Problem 1 ▸
In the blog post, what were the writer's legs tangled in when the writer ended up on the carpet?
Problem 2 ▸
Transcribe a passage from the blog post word for word. Begin at the words "I always wanted" and stop after "ever peed again.".

**** Extracted text

I always wanted to be a ballerina. As a child I took a class, dipping down like one of those wooden water birds that sip from a plate. I also took gymnastics, but quit after falling off the balance beam in such a way that I'm surprised I ever peed again.
I am not graceful. No matter how many yoga classes or tree poses or dances to "The Nutcracker Suite," I am pigeon-toed and off-kilter.
Which is how I found myself on the carpet last month, my cheek pressed into its fibers, my legs tangled in the dog gate. It was the first time in years where I've been so injured that I burst into tears. Way to go, graceful.
A month later and I'm still gimping along. Fortunately, I didn't tear a tendon (as originally thought) or need surgery (as originally proclaimed). I've gotten a lot of reading done while sitting in waiting rooms. Something called "rehabilitation" has entered my vocabulary, as well as "miniscus" and "effusion."
Recovering from a major injury is like heartache - you think you can rush out there and do things as before, but you find yourself inept or curled into a comma on the floor. My knee likes to trick me on the stairs and let go of its job as leg-holder-upper, spilling me thunk-a-thunk down the steps. It is a fine balance between relearning how to live and hoping things will stay the same, silver memories of running along a tire rut, a concrete-filled chest heavy with want.
It interests me that two of the Best of the Man Booker "contestants" are stories about South Africa. I wonder how these books were chosen as "the best."
I still need to read The Conservationist, but it has to be pretty magnificent to beat Oscar and Lucinda. Your votes?

********
**** Record excerpts

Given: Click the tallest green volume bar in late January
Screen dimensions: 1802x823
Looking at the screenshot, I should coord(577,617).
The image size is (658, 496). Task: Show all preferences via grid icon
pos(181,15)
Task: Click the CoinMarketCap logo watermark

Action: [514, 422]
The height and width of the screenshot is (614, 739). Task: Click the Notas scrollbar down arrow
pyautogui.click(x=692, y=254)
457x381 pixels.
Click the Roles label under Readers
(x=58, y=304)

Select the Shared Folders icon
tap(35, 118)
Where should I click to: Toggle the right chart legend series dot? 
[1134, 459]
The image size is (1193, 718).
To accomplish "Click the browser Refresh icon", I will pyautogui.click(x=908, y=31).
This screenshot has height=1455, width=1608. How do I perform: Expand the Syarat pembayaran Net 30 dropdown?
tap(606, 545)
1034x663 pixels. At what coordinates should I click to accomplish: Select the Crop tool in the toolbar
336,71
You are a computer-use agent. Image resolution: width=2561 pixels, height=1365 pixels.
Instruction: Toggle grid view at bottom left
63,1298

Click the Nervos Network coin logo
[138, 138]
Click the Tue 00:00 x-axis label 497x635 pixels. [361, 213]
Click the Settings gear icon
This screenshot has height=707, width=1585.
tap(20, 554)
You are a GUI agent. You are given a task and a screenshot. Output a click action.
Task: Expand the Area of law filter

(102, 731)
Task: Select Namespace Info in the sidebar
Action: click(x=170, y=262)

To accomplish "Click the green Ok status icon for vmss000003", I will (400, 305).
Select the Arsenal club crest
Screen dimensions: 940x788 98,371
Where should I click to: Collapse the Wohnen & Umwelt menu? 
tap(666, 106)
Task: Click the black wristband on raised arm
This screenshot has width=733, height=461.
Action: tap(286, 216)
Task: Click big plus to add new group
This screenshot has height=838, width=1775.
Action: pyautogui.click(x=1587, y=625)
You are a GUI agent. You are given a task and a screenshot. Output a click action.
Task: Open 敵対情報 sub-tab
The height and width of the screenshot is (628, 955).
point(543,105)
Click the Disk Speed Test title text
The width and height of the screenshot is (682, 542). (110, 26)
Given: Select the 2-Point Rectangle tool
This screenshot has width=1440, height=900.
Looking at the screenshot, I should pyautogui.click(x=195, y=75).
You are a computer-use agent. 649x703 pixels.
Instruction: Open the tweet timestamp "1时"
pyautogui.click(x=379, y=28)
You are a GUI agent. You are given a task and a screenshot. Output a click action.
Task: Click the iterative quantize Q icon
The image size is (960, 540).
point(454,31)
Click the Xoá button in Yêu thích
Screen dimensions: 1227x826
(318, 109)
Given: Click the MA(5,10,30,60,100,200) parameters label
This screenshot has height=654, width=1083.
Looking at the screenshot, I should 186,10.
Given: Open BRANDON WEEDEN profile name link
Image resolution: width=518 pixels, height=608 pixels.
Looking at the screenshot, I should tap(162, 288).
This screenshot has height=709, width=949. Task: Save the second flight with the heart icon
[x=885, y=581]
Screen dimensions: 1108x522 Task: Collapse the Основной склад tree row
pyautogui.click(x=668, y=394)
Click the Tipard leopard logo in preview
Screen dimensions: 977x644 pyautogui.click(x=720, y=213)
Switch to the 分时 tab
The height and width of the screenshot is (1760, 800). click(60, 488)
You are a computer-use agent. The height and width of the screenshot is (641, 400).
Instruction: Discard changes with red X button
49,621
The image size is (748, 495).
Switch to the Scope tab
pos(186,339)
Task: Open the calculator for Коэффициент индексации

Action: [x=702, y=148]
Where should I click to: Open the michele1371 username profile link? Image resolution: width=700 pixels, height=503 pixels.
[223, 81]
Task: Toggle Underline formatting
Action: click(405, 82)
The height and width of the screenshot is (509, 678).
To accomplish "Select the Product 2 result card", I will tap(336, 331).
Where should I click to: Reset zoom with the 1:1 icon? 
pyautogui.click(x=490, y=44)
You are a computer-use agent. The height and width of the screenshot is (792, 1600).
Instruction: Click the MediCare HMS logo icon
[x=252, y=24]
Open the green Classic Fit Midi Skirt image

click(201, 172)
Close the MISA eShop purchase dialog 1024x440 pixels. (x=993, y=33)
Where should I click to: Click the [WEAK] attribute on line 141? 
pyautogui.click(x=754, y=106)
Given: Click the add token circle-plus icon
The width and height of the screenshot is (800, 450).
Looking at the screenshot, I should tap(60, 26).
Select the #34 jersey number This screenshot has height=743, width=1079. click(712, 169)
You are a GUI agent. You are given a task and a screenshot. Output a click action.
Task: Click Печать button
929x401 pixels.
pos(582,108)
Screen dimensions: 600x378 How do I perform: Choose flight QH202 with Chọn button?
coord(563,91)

********

Task response 1 ▸
The dog gate.

Task response 2 ▸
I always wanted to be a ballerina. As a child I took a class, dipping down like one of those wooden water birds that sip from a plate. I also took gymnastics, but quit after falling off the balance beam in such a way that I'm surprised I ever peed again.